From: Gary Baumgartner (gfb at cs.toronto.edu)
Date: Sat May 30 22:32:36 EDT 2009

> On Sat, May 30, 2009 at 4:48 PM, wooks <wookiz at hotmail.com> wrote:
> > On May 30, 7:54 pm, Shriram Krishnamurthi <s... at cs.brown.edu> wrote:
> >> > As for Cohen, I am willing to forgive him everything because he
> >> > clearly empathises with the student he is writing for.
> >>
> >> So do many people who write in Greek (which apparently includes Cohen).
> >>
> >
> > Thats for the student to judge. I have no doubt that the people who do
> > it think they do.
> 
> No, you're only in a position to judge whether an author *appears* to
> empathize.
> 
> Furthermore, every educator on this list has had the experience of
> students who returned years later and said, "You made me do X several
> years ago, and I disliked/hated/didn't understand the point to it, but
> now I do, so thank you".  Sticking with such X's is also a kind of
> empathy, but one that a student is literally unable to judge in the
> short term.
[...]

Agreed.

I, and the committee for my "tenure", heard this from many former students
 (moreover, though not necessary for this argument, I and presumably many
 instructors on this list have teaching awards from student nominations
 and surveys during or just after a course).

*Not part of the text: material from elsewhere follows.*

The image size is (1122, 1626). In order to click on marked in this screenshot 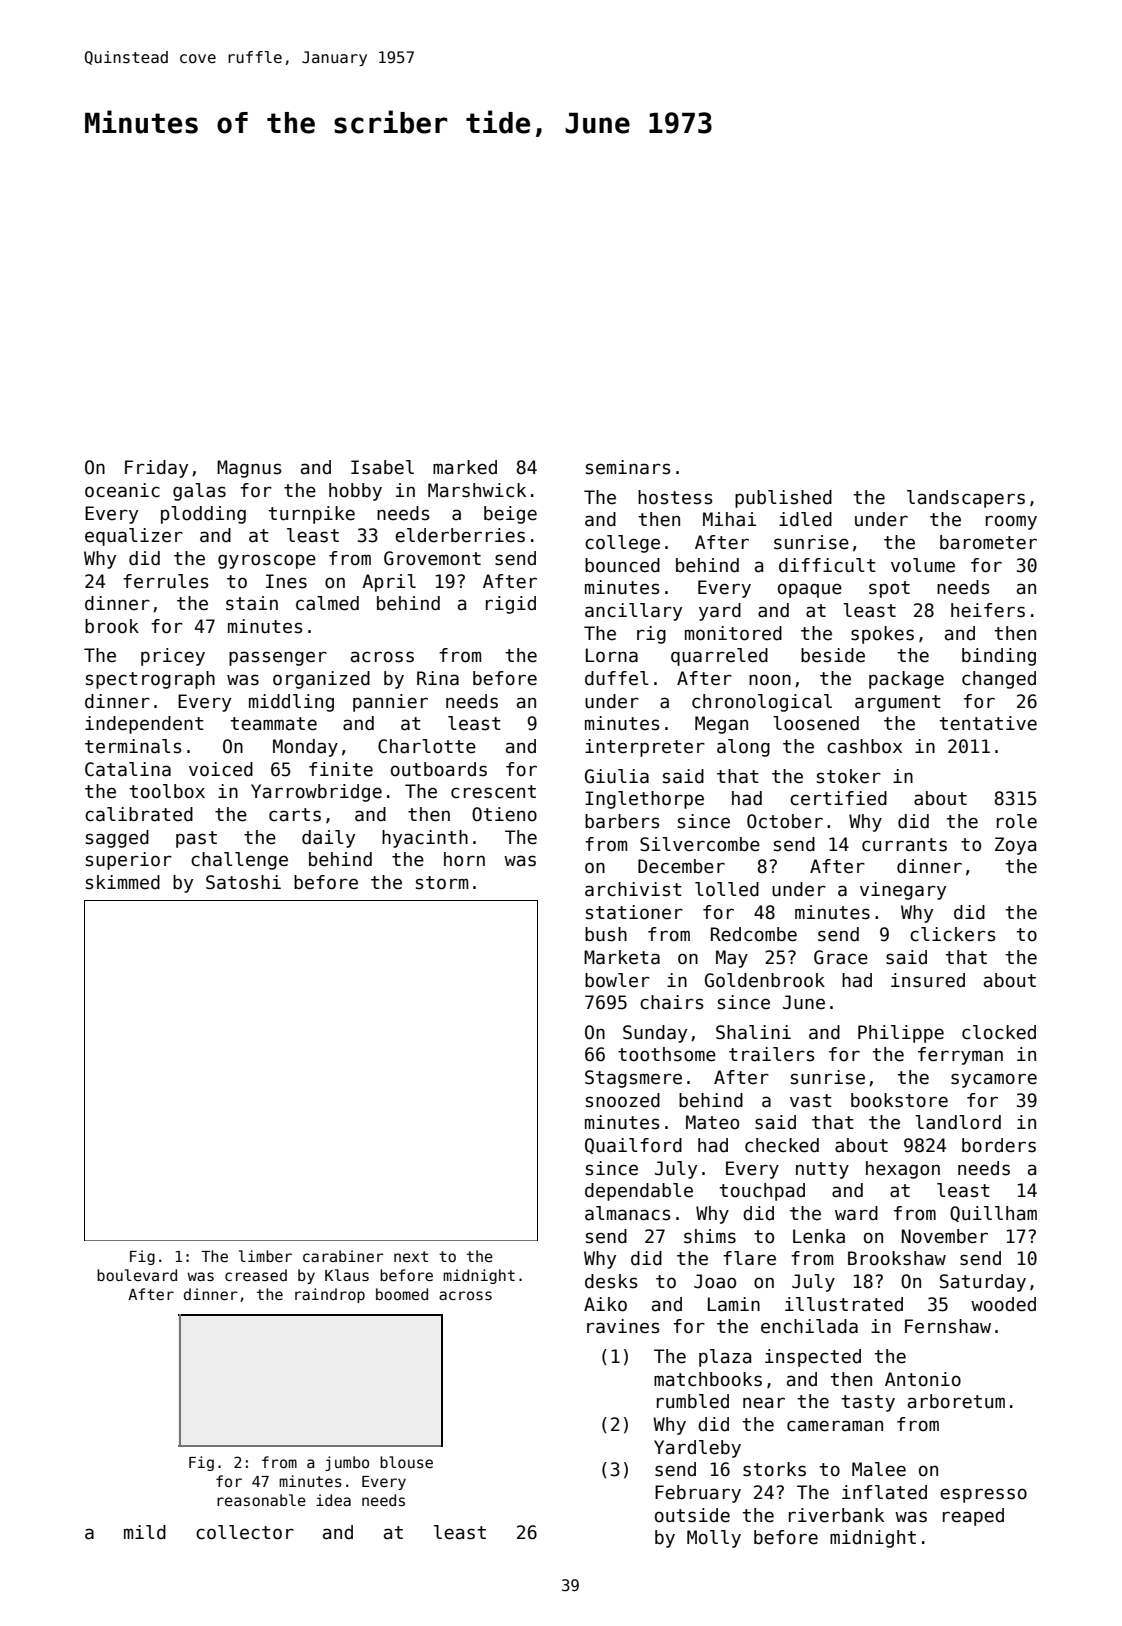, I will do `click(465, 467)`.
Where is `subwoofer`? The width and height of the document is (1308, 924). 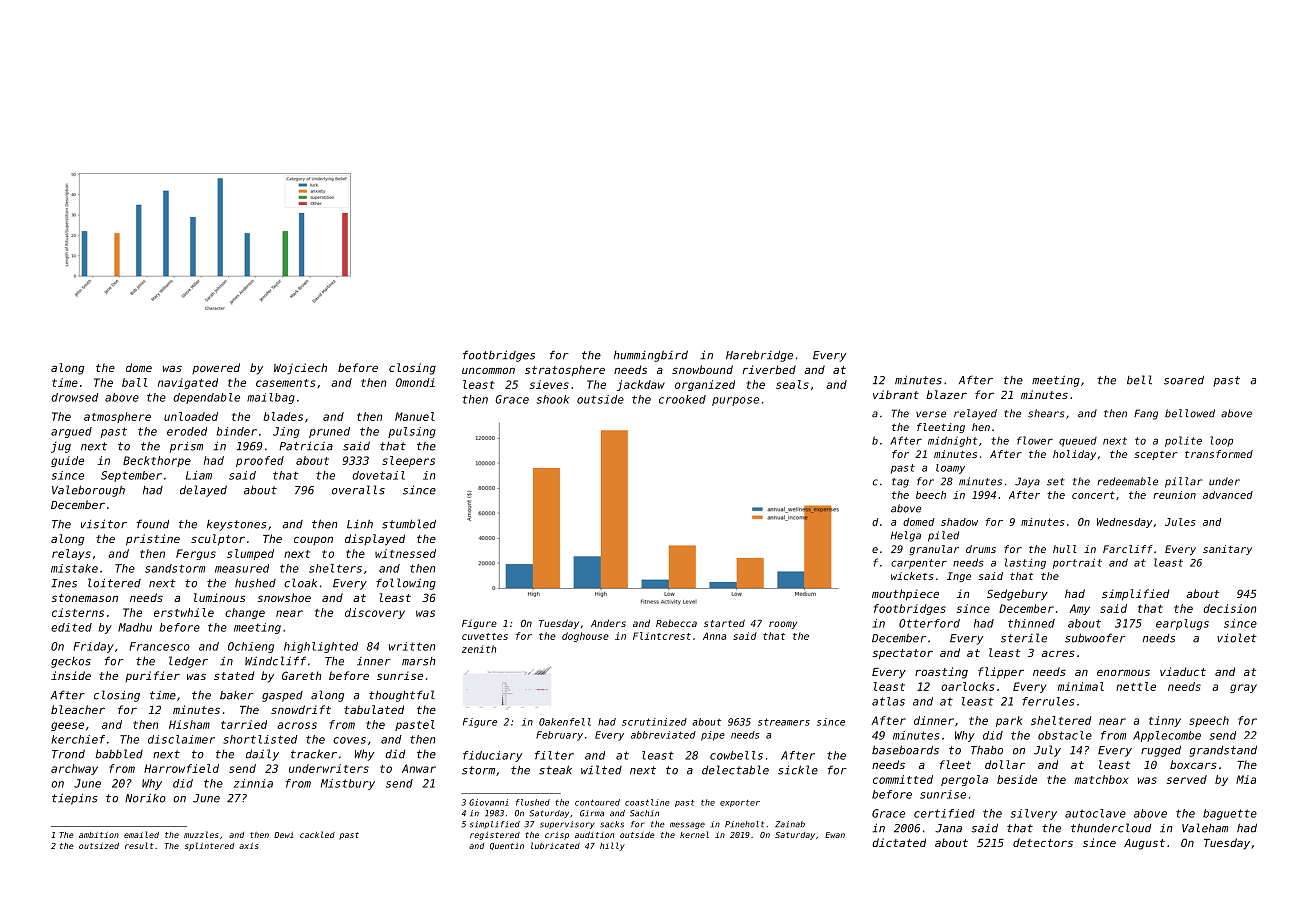 subwoofer is located at coordinates (1095, 638).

One instructor I know is quite popular (and/but a very good instructor), but
 leans too much to an "empathy" side for my taste in discussions of followup
 courses to his/hers. He/she recently taught such a followup course, becoming
 a client of his/her earlier courses, and is now "pushing" and "scaring" the
 students in the earlier courses more explicitly about their preparation.

It's also a bit of a personal point with me, because my mother had a naive notion
 of "empathy": feel intense "love", say "positive" things, but live in denial
 that unpopular and painful (in the short term) choices might need making.
 It had disastrous consequences: she delayed divorcing my father, which would
 actually have been popular with us children immediately though not perhaps
 with some of her friends or family. My father emotionally abused us children
 (unwittingly, since only now do he and I know he has Asperger's), but not her
 (she easily and immediately divorced him when us children left home). This
 "empathy" allowed a broken family to continue, and then my brother not getting
 the help he needed later (though my mother tried "laying of hands", or whatever
 the spiritual church calls it) and so he died on the streets.

I hope that wasn't too off-topic/personal for the list (though I just noticed
 it ties into another poster mentioning "tough love").